遊煩悩林

住職のつぶやき

永遠の微調整

2017年06月09日 | ブログ

永代経のお知らせです。

名古屋から荒山優さんにお話に来ていただきます。

うちの子どもたちが優さんに会いたくて会いたくて・・・ 

「優さんは、遊びに来るんじゃないからね。仏さまのみ教えを伝えに来るんだからね。ちゃんとお話を聞こうね」

どうなることやら・・・

ご参詣をお待ちしております。

 

さて「永代経」。

一般に求められる「永代供養」の認識とのニュアンスの違いに、自分のお伝えの行き届かなさを感じることがあります。

故人の「供養」を何らかの都合でできなくなる、といった相談が多く寄せられる時代。

「家系が絶える」「跡取りがいない」「娘が嫁いだ」、なかには「子どもに面倒をかけたくないので、お寺で全部やってほしい」という方も。

例えば、都会に出ていった息子の家族に、(法事とかの)「面倒」をかけたくないので、「お寺で全部やってほしい」というようなニュアンス。

不謹慎ながら、法事を勤めるということが面倒であるということは薄々わからなくもない。でも息子が親の法事に帰省するのは面倒なことかどうかはわからない。まして忙しくしている息子がいつまでも忙しくしていられるかどうかもわからない。

暇になったらやるかということではないですが、子に面倒をかけたくないというのは、「面倒をこなして」きた人からしか出てこないのでしょう。

「ワシに何かあったときは全部お寺に頼んで任せてあるからお前たちは何もしなくてもいい」というのを、いまどきの親心というのか。

親を亡くして何もすることがない虚脱感ほど子どもにとって辛いことはないかもしれないとも憂います。

そこで「永代経」。

その願いを確かめると「永代供養」とは似て非なるものだと思う。

確かに「永代供養」は「永代経」の願いに触れる大切なきっかけ、「ご縁」となることは間違いがない。

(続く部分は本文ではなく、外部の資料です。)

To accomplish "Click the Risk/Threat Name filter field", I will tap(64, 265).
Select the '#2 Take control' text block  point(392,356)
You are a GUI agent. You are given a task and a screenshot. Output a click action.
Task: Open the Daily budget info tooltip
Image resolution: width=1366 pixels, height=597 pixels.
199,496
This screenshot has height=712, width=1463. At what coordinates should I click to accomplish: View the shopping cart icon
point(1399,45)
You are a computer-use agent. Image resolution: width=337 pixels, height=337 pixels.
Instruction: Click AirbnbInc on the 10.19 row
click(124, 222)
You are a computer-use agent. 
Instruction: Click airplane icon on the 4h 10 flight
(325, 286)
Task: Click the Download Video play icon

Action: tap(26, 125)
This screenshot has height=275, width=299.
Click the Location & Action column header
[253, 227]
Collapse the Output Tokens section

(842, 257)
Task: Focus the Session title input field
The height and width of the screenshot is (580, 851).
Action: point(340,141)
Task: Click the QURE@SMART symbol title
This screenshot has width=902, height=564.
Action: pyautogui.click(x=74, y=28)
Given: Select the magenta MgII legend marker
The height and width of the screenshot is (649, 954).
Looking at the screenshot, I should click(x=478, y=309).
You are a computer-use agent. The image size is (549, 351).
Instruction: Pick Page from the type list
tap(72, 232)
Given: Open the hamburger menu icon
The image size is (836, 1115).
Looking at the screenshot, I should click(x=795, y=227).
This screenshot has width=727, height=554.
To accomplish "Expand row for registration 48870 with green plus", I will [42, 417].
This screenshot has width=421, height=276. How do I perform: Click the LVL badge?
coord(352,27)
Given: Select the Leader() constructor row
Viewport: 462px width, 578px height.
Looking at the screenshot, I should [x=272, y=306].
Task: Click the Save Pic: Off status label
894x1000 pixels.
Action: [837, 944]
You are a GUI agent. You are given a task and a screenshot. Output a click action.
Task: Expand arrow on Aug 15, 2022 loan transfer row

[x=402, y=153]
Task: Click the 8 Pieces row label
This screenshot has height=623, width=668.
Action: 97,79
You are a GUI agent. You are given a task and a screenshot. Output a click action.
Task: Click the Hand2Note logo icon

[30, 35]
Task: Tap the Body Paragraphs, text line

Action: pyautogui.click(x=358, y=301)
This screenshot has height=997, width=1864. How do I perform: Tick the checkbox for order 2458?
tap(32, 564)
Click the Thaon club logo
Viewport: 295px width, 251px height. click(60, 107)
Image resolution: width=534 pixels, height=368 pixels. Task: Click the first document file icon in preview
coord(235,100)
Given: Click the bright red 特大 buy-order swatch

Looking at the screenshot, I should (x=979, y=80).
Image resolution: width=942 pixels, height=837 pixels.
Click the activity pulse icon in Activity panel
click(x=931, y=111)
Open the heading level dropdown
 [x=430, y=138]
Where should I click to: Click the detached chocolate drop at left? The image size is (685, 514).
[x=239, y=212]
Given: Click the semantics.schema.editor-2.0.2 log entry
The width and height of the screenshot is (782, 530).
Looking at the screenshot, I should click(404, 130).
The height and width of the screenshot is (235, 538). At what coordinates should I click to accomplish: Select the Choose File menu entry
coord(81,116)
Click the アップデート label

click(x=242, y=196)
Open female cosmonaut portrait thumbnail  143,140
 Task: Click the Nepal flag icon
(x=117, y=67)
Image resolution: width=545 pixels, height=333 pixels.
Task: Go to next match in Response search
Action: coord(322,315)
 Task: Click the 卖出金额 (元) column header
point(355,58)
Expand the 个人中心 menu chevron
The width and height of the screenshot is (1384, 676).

だけど、お寺に預けてあるから何もしなくてもよいのとはまったく違う。

「お寺で全部やってほしい」という「供養」とは何だろうか。

お寺がやることは、仏さまの教えを儀式をとおしてお伝えすることだ。儀式をやるだけでなく、お伝えするために儀式がある。誰にお伝えするか。身近な人の死を縁としてその身近な方々にお伝えするのが勤めのひとつだとすれば、伝える人がいなくなるほどお寺や僧侶が虚しいことはない。お伝えする人が誰もいない儀式、それを「修行」というのかもしれない(儀式を執行する側がそのまま教えを受け取る側でもある)。

「永代経」の願いの根底は、念仏の教えに生きる人を永代に生み出し続けることだと思う。その生み出す場となってほしいという願いが寺にかけられている。だから常照寺の場合は永代経のまとまった懇志金はすべてご門徒の「護持会」が受け取るようになっている。

どんな生きにくい時代社会であったとしても、そこにお念仏の教えが生きていてほしいという願い。お寺が護持されるという本質はここにある。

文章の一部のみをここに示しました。